The key to this story and the way it is told is found in how completely unpredictably and abruptly the exchange of fire must be in warfare, especially in this precarious scenario. This is a defining feature of this movie, in its structure, in its suspense and in its character dynamics. The characters in Rod Lurie's The Outpost are young who may generally share the same age bracket but who are nonetheless at varying staging of life, displaced and frustrated guys who will be chewing the fat one second and covering their comrades in the next, against totally unseen enemies.

I can only hope that movie-fan enthusiasm had a role to play in the casting of Clint Eastwood's son, Mel Gibson's son and Mick Jagger's son. They vary in their level of presence, but the film never conventionally signals when someone more "important" than someone else is on-screen. Everyone stacks up with each other, and they're all naturalistically revealed. Scott Eastwood, for one, has countless moments during which he must do something mortally risky while exposing his crippling fears, born out of empathy and experience.

I'm aware that many professional reviews agree that Caleb Landry Jones steals it. There is no denying that. What viewers need to know is that performance in a movie this maturely crafted, this carefully pragmatic about its potentially sensationalized subject matter, is not about centering any one character.

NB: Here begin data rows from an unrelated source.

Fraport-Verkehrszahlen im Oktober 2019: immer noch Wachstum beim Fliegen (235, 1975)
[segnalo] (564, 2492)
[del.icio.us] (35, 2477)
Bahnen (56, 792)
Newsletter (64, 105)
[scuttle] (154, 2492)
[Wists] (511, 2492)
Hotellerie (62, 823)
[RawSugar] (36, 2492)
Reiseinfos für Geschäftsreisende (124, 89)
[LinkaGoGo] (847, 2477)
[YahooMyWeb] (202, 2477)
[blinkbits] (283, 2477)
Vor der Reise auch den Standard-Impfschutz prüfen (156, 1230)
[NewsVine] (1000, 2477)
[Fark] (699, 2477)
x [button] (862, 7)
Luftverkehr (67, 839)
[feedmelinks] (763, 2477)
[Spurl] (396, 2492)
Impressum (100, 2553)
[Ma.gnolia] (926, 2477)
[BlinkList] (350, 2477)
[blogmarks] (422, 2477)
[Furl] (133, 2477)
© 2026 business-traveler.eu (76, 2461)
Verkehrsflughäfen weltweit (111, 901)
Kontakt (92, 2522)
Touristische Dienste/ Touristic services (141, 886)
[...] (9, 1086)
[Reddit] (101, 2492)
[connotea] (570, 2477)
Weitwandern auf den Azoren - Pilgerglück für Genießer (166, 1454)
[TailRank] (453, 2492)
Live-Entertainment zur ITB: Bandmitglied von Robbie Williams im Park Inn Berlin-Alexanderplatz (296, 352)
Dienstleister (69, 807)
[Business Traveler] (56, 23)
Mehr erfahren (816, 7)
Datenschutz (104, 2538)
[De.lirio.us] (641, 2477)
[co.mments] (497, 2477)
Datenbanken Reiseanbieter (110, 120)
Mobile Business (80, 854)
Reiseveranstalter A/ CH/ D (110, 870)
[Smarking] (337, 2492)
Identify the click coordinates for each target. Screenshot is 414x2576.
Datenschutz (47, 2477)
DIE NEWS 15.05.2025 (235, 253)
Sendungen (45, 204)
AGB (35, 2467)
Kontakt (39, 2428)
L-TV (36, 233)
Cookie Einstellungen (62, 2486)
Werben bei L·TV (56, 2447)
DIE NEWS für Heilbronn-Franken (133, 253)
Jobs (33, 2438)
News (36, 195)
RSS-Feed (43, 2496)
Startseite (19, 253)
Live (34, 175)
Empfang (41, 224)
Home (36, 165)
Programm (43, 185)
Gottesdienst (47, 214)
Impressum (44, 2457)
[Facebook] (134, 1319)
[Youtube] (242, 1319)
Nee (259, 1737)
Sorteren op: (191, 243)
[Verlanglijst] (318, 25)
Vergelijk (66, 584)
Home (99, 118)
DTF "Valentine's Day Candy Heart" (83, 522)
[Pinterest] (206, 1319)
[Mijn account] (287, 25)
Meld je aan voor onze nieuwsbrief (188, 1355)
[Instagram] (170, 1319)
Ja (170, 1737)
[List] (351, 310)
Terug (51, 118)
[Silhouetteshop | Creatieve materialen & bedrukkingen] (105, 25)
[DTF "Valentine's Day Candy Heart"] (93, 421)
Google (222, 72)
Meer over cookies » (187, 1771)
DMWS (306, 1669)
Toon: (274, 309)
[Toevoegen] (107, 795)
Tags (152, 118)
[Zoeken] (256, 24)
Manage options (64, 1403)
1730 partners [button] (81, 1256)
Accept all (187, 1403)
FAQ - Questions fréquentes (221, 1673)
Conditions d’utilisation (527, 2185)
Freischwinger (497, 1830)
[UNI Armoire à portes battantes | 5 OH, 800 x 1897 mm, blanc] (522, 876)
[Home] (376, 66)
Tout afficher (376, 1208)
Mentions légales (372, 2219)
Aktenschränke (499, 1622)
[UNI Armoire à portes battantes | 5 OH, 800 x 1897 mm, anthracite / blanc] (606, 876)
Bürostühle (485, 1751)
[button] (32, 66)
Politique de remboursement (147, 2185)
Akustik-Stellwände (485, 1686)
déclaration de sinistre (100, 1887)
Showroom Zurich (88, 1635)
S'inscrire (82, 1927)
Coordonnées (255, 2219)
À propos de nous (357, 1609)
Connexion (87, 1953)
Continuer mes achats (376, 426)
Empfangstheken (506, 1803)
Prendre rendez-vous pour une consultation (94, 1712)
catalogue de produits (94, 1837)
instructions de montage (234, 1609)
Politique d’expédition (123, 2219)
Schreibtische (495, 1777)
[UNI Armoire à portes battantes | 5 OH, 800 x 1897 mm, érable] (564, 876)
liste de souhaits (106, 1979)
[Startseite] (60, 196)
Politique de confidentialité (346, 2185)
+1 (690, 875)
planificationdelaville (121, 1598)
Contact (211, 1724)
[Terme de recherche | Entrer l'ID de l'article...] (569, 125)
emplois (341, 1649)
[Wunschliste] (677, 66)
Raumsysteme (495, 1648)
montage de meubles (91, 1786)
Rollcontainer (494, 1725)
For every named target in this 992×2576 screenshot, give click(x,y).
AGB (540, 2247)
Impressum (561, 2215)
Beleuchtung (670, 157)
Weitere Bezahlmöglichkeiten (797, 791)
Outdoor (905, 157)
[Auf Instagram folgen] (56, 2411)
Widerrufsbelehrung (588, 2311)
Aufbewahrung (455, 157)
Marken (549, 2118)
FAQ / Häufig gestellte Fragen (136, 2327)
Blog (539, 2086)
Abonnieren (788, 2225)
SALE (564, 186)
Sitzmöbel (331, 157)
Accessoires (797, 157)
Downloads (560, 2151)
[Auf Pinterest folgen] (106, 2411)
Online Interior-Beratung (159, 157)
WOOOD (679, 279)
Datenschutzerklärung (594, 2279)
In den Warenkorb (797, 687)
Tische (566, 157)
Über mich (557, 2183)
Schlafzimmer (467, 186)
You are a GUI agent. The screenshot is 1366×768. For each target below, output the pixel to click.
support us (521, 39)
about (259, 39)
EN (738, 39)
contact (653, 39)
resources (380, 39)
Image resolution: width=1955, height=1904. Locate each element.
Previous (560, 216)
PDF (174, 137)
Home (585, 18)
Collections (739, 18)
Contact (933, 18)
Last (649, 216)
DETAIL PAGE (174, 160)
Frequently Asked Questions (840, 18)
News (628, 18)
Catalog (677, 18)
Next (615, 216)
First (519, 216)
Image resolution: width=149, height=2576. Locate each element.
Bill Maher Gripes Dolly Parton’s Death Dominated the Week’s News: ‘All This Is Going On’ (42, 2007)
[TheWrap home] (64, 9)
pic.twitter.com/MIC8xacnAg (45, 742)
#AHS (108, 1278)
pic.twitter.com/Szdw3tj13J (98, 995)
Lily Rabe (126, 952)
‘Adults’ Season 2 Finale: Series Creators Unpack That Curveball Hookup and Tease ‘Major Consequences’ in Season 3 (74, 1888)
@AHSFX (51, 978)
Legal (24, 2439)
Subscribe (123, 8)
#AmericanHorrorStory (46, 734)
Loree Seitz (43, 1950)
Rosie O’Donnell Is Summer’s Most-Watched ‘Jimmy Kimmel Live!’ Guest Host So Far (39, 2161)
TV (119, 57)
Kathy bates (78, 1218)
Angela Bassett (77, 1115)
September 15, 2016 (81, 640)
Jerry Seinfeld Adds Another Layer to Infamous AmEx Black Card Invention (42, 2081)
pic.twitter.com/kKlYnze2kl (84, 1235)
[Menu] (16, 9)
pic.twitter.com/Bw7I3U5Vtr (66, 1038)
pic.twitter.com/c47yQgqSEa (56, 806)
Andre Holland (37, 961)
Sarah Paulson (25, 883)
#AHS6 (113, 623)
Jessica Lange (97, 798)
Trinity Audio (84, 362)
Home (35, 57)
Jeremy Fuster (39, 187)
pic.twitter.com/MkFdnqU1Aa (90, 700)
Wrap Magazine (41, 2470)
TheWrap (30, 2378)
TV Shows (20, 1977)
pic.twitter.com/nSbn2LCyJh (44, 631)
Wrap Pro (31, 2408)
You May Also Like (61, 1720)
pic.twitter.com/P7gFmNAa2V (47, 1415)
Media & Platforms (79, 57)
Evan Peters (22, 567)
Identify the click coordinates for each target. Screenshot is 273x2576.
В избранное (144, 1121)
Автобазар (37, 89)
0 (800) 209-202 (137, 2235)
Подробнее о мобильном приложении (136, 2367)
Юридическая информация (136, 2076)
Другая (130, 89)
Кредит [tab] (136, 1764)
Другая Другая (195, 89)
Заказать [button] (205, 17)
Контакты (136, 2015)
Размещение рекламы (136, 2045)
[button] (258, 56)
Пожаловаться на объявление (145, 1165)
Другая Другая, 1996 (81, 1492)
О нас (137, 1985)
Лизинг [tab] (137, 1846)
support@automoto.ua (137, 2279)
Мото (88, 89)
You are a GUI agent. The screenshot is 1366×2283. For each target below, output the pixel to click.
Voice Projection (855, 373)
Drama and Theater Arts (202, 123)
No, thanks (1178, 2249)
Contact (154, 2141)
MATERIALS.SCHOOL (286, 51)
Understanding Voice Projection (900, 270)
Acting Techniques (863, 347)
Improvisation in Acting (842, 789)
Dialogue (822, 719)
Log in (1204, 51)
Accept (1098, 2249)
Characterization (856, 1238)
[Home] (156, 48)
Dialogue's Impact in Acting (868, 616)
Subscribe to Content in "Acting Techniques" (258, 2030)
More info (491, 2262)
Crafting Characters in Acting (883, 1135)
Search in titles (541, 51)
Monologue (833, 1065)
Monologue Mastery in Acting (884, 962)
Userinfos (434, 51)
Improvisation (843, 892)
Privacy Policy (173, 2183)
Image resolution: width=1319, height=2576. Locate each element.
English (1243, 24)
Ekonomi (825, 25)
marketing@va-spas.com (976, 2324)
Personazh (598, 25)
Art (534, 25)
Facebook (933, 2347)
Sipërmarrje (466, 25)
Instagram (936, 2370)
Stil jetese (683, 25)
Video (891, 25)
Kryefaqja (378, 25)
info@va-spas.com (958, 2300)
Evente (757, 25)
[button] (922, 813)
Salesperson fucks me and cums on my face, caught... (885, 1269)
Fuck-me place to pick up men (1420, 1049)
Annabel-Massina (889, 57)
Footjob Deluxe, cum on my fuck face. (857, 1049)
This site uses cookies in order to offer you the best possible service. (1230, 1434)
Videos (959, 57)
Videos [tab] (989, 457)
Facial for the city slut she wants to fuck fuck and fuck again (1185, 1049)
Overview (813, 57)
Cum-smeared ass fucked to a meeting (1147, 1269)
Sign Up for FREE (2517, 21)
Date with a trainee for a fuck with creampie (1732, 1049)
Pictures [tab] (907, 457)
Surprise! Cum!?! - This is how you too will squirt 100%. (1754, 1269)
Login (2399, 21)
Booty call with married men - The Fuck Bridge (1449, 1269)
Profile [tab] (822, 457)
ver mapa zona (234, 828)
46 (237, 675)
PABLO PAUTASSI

Rod knows particularly well how loyal and synergetic soldiers are in platoons, squadrons and outposts.

Jones is an inspired thread the film holds from the start to its final, crushing cut to black. Lurie understands how we all feel about the possibility of being involved in warfare, and how far out of one's element we would look to the rest of our squadron. The gift Jones gives us is the deeply felt human response to being in the very thick of the situation. He is alienated by the squad, because he is not like them. He wouldn't seem especially weird were it not for the fact that he is surrounded by "proper" pedigrees of American warrior.

But somehow, in a brutal, tragic war film, there are no bad guys. No single deed is without dimension. Lurie has always been specific and definite in his choices. Here it is in how carefully everything plays out before an anxious camera which seems to be a silent addition to the cast.

We are left with a story that is so compelling because no matter how immersed we become in it, how inescapable the thick of it feels, it is a needle in the haystack of stories like it, and other stories at other tiers of what has happened since we put troops in Afghanistan. One of the most important reasons why it is not an action-packed film, despite how sudden, brutal and prolonged the battle sequences are, is because it takes the time to show us regime change in a microcosm, how leadership matters, and affects what happens to those depending on it. It's a lesson we can all afford to take time to understand, for what should be terribly obvious reasons.